Remember all those sleeper cells of al-Qaida operatives, waiting for the right moment to strike? They never turned up either. Since 9/11, the number of terrorist attacks in the United States amounts to 127. If you believe there are 21,000 fanatics itching to blow up a regional jet, I have some Mitt Romney inauguration tickets to sell you.
But none of this is any comfort if you're one of the unfortunates who are not free to move about the country -- or out of it. So the American Civil Liberties Union has gone to court on behalf of 13 people (including four military veterans) who had flown for years only to show up at the airport and find themselves persona non grata. Each petitioned the Department of Homeland Security to be removed from the no-fly list -- and each was rebuffed without explanation.

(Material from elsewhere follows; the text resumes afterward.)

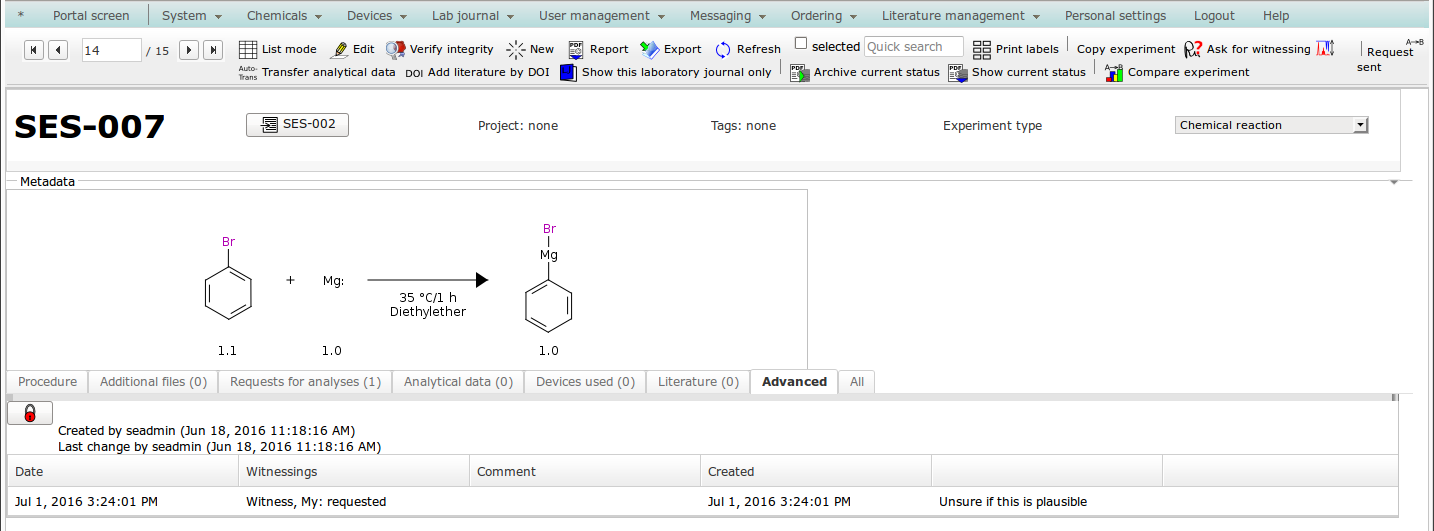
Task: Expand the Chemicals menu
Action: (284, 16)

The ACLU is not dreaming big here. It doesn't ask that the government take these individuals off the list. It doesn't insist that they be exempt from monitoring. The only request is that they be told why they are deemed so dangerous and have the chance to show why they really aren't.
Being on the no-fly list is not a trivial matter. It prevents Washburn from seeing his wife, a Spanish citizen who lives in Ireland. Some people never fly. But for anyone who does so even occasionally, it is a serious burden to be told: You can drive, or you can stay home.